Will the LVD-142M dataset or data processing codes be released? #24

XiaohuJoshua · 2023-04-19T08:27:16Z

Thanks for the outstanding work. Do you have the plan to release the LVD-142M dataset or codes for data processing?

patricklabatut · 2023-04-19T22:47:32Z

Releasing LVD-142M is not something that we are considering releasing, I am afraid. Re: open-sourcing the data curation code, this could depend on feedback and interest from the community.

salonit77 · 2023-04-19T23:30:09Z

Would it be possible to share additional details regarding the deduplication part used in the data curation pipeline. Or how that can be done for a custom dataset.

XiaohuJoshua · 2023-04-20T02:06:24Z

Would it be possible to share additional details regarding the deduplication part used in the data curation pipeline. Or how that can be done for a custom dataset.

+1.

woctezuma · 2023-04-20T07:14:26Z

Would it be possible to share additional details regarding the deduplication part used in the data curation pipeline. Or how that can be done for a custom dataset.

It is probably something simple like idealo/imagededup.
Edit: the procedure is applied to embeddings as shown on Figure 3 rather than images, so it is a bit more complex.

In Figure 3, you can see that duplicates include:

an image which is identical to one of the curated dataset,
another image which has a different ratio but is otherwise nearly identical to another one of the uncurated dataset.

Edit: You can find more information in the paper.

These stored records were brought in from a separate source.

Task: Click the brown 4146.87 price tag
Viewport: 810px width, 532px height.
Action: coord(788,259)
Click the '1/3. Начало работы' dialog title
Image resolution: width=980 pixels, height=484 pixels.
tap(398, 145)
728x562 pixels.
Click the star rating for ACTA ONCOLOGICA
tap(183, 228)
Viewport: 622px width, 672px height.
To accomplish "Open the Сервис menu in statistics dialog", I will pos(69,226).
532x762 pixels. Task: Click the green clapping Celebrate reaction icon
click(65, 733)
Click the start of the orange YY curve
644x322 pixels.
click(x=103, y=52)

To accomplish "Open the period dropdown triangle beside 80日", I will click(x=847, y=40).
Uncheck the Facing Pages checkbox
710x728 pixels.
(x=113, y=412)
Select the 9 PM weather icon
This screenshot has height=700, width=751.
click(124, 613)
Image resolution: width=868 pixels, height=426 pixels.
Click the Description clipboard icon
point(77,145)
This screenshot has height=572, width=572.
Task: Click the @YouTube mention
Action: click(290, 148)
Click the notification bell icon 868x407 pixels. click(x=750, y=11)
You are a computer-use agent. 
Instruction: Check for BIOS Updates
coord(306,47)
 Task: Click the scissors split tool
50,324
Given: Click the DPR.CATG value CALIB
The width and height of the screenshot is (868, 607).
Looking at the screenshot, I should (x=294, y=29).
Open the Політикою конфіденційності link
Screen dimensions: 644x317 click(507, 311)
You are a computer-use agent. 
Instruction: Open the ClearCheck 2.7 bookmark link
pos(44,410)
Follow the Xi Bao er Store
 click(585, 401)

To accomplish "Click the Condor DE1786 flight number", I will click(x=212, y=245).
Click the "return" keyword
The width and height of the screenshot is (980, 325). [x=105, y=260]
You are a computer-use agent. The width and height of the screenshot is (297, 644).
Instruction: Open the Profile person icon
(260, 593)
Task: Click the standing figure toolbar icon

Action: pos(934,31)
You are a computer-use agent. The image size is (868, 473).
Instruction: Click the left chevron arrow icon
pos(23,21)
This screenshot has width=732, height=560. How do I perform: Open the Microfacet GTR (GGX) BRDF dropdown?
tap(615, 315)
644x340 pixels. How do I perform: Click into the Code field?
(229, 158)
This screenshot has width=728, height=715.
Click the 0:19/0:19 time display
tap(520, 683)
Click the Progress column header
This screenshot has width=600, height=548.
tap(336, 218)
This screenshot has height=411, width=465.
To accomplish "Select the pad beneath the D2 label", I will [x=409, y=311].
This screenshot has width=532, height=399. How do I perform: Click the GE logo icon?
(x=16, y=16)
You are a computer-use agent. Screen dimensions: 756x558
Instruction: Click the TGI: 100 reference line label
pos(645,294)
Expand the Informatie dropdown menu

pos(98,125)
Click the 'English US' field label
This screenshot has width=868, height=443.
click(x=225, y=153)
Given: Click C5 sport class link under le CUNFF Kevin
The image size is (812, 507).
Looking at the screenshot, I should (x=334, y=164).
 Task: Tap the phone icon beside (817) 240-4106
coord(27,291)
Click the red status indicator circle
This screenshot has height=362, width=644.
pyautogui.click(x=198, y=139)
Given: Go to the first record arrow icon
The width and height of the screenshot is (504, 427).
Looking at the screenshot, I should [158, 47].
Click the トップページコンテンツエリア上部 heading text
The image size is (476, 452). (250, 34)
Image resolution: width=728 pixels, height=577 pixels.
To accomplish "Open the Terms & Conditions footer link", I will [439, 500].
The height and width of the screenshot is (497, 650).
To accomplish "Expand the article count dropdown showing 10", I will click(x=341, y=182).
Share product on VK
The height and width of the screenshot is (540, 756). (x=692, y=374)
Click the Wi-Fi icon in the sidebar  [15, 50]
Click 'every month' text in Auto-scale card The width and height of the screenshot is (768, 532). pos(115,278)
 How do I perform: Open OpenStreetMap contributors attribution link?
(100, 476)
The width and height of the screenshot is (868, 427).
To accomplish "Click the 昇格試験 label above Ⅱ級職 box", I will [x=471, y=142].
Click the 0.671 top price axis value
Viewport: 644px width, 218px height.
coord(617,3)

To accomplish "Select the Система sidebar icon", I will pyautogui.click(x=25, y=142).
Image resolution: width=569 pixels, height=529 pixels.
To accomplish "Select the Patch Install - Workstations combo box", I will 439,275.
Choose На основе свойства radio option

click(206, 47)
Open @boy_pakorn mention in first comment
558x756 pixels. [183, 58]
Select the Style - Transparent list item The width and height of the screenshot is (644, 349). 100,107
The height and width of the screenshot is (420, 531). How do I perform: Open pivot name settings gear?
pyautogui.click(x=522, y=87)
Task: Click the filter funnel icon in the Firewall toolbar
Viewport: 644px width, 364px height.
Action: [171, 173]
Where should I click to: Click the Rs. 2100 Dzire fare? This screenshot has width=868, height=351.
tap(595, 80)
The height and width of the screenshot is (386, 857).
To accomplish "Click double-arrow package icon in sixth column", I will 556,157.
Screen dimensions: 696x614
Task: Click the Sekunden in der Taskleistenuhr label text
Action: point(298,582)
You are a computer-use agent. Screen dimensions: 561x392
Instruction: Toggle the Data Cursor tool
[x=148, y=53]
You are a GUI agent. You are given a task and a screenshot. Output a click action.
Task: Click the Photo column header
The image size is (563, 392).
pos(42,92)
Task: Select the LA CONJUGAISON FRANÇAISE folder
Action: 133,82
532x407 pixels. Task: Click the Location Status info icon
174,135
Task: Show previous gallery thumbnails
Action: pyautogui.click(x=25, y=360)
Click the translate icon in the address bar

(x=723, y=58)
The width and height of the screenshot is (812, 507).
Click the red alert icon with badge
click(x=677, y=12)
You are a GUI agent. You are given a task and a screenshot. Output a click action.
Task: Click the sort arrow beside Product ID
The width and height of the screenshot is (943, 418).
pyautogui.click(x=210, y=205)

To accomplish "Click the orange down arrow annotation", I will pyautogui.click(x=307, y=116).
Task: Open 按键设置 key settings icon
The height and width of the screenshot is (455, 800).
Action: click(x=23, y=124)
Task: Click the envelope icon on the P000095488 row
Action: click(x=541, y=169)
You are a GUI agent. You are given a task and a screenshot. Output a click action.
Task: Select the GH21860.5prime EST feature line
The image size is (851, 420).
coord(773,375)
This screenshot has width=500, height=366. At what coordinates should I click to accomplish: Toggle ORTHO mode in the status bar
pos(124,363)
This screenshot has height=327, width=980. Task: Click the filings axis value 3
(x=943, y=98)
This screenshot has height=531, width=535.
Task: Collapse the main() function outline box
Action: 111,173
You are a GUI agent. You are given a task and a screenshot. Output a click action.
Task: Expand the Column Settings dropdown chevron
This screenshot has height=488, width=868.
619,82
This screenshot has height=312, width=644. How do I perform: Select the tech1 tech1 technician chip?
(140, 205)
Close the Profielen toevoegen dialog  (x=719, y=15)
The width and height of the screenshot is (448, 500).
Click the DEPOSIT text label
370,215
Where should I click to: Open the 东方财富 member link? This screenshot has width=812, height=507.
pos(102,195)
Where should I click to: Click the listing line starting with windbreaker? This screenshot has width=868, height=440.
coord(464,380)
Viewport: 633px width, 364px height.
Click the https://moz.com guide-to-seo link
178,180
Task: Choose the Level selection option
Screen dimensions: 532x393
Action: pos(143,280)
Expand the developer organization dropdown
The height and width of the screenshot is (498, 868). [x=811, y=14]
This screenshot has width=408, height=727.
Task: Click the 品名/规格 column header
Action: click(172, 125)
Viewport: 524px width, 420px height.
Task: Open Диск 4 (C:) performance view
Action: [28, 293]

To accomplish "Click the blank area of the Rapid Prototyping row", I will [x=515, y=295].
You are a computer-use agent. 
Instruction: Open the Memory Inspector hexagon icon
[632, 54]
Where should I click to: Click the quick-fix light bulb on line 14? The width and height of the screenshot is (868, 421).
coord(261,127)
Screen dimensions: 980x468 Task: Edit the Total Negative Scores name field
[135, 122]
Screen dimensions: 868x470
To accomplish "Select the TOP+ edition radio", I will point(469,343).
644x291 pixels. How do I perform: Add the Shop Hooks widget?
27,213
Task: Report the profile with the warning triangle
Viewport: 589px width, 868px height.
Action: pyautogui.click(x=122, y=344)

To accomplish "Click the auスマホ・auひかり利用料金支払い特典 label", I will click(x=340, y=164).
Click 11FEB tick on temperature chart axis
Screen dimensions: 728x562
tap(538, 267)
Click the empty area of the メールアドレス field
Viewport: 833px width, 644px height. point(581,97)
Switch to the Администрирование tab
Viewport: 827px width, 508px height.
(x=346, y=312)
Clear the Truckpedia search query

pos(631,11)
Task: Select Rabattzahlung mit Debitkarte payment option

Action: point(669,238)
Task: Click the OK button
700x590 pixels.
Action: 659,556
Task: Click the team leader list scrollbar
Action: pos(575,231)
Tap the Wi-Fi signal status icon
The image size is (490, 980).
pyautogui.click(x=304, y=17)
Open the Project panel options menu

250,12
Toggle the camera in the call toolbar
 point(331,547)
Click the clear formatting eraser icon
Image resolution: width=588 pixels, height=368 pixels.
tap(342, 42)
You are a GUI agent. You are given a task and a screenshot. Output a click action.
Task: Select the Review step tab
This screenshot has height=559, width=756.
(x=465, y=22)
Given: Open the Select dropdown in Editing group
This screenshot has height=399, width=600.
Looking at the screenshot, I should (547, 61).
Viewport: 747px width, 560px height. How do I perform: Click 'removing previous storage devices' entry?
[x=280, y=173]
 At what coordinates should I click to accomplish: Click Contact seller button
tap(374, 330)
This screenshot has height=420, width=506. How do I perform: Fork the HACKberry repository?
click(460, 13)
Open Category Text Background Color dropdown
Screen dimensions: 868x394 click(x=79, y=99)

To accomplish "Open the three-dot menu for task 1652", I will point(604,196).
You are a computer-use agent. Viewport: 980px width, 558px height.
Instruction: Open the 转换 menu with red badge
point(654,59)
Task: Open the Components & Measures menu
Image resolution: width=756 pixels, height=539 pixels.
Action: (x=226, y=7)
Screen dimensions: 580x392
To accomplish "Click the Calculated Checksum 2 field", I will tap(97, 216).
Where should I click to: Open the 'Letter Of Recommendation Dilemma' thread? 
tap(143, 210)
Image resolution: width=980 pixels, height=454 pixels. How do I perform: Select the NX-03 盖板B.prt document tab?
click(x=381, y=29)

It is a bit more complex as it is done on the embeddings.
However, I believe a method using image hashes is also used in a first deduplication process, as "PCA hash" is mentioned. 🤔

XiaohuJoshua · 2023-04-20T09:32:35Z

Thanks for your reply.

salonit77 · 2023-04-20T18:21:06Z

@woctezuma Thank you for the reply.. I was able to follow the A3 section and get some deduplication results

FrancescoSaverioZuppichini · 2023-04-21T13:13:24Z

@salonit77 hi :) could you share the code?

patricklabatut · 2023-04-24T22:18:01Z

Using #56 instead to keep track of requests about data curation code. Also happy to provide clarifications on the procedure.

yyyyyyfs · 2023-06-28T06:25:44Z

depend

Thanks for your reply! I have a question about the deduplication method SSCD mentioned in your paper. I would like to confirm that SSCD is only used to extract embedding？ Then use the Faiss library to calculate the similarity between embeddings？

yyyyyyfs · 2023-06-28T07:07:49Z

Would it be possible to share additional details regarding the deduplication part used in the data curation pipeline. Or how that can be done for a custom dataset.

It is probably something simple like idealo/imagededup. Edit: the procedure is applied to embeddings as shown on Figure 3 rather than images, so it is a bit more complex.

In Figure 3, you can see that duplicates include:

an image which is identical to one of the curated dataset,

another image which has a different ratio but is otherwise nearly identical to another one of the uncurated dataset.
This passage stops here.